Below was my experiences with container and podman and that is basically why I chose to use podman rather than Docker Desktop.
My work at Silicon Labs required me to put my project into a pipeline in Jenkins. So I implemented Jenkins locally on a Windows 10 machine. However, the Jenkinsfile is different for Linux and Windows machines and Linux has a more complex shell which turned out to be useful to the project.

First attempt

My first attempt was to install WSL which is necessary. I tried to install Jenkins in WSL and ran it locally.
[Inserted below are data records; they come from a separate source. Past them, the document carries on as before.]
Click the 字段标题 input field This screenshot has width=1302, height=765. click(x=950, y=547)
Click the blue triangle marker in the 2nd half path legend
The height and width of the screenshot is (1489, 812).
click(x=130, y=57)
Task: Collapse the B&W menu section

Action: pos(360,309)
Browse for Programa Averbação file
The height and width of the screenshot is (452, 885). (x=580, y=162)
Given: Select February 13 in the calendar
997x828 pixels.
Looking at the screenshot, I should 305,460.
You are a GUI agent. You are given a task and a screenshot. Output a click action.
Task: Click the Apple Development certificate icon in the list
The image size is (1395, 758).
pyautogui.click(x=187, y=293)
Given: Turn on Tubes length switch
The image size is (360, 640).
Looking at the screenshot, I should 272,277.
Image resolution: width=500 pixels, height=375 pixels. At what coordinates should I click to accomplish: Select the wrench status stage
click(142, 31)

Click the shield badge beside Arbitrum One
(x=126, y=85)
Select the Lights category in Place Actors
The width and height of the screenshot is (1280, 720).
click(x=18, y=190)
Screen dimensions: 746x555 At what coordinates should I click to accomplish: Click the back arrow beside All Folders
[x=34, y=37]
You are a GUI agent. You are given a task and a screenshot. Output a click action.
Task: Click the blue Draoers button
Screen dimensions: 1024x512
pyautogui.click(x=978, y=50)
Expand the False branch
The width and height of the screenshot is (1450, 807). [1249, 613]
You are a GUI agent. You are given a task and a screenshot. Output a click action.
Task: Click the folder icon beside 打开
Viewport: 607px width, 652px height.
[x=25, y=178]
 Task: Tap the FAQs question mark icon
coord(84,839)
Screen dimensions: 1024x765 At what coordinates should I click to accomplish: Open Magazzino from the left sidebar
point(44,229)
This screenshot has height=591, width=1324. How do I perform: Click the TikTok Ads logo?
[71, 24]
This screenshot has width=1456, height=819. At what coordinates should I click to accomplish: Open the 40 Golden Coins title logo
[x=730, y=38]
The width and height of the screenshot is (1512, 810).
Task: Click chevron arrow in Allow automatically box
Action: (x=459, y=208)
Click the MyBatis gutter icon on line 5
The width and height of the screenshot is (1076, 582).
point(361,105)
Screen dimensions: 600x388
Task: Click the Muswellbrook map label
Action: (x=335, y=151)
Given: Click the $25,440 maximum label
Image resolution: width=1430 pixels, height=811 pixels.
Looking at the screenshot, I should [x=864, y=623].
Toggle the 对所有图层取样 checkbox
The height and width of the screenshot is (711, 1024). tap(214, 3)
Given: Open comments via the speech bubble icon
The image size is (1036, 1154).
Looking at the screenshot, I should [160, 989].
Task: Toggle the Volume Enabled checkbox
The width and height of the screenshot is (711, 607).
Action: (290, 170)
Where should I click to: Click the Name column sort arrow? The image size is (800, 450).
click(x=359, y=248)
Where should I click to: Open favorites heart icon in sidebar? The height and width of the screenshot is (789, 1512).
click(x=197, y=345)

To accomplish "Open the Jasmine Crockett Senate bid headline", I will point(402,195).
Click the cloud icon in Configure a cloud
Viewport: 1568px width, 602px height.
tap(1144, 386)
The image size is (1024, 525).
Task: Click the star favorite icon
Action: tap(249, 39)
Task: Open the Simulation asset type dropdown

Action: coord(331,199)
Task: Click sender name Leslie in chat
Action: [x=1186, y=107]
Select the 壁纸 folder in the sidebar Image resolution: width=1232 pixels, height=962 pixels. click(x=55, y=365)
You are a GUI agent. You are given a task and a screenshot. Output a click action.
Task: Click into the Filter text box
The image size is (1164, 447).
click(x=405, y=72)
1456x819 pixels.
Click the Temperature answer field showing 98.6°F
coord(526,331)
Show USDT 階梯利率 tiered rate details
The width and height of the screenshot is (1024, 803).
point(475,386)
However, there are some issue with VPN setting for WSL2. So, when I work from home, Jenkins needs VPN to connect to the company’s bitbucket and Jenkins in WSL cannot do that.

Then I tried to connect WSL as a working node for pipeline, but stuck at the credential configuration things. I don’t know why but the ssh connection is so bad and I could not even connect to the host.

It took me a whole day working on this and had nothing. I gave in at last, adapting Jenkinsfile and commands and project to Powershell.

Second round

The next day, I asked my colleague how to tackle this situation. He said it might take time to give an access to a Jenkins server and suggested me to run containers locally as a working node and it was also how they did for the pipelines. I did read a few articles describing that work but I never thought about that because I once installed Docker Desktop on my old laptop and it sucks. Joe also didn’t recommand Docker because company needs licence (which we don’t have one) to use Docker Desktop.

He recommanded Podman, a good replacement for Docker. And he also sent me a link on swarm to connect to Jenkins. I worked on this practice for the afternoon and it worked! And with the power of Bash, I greatly simplified the Jenkinsfile.

Troubleshooting

Though I have successfully installed podman, there are a lot of troubles when I tried to use it. Here are some troubles and my workaroud.

WSL is not installed

Sometimes I tried to start podman but failed. It said WSL is not installed. I don’t know why because it happens occasionally. My guess is that it is because of some updates. Just reinstalled it and it won’t take a long time.

Can ping but cannot curl

As I said previously, I was intended to connect to a container with Jenkins. When I ran a swarm client in a container and tried to connect to the server in Jenkins on the host machine, it failed. More tricky is that it can pingbut cant curl. That is tricky, but also a great breakthrough because it means that the host is not unreachable and it might be some security rules blocking it.
Though it is a painful to try out all the possible solutions to this problem, I found a solution. In this issue in WSL, there are a lot of nice ways to fix the network, which proved my previous guessing.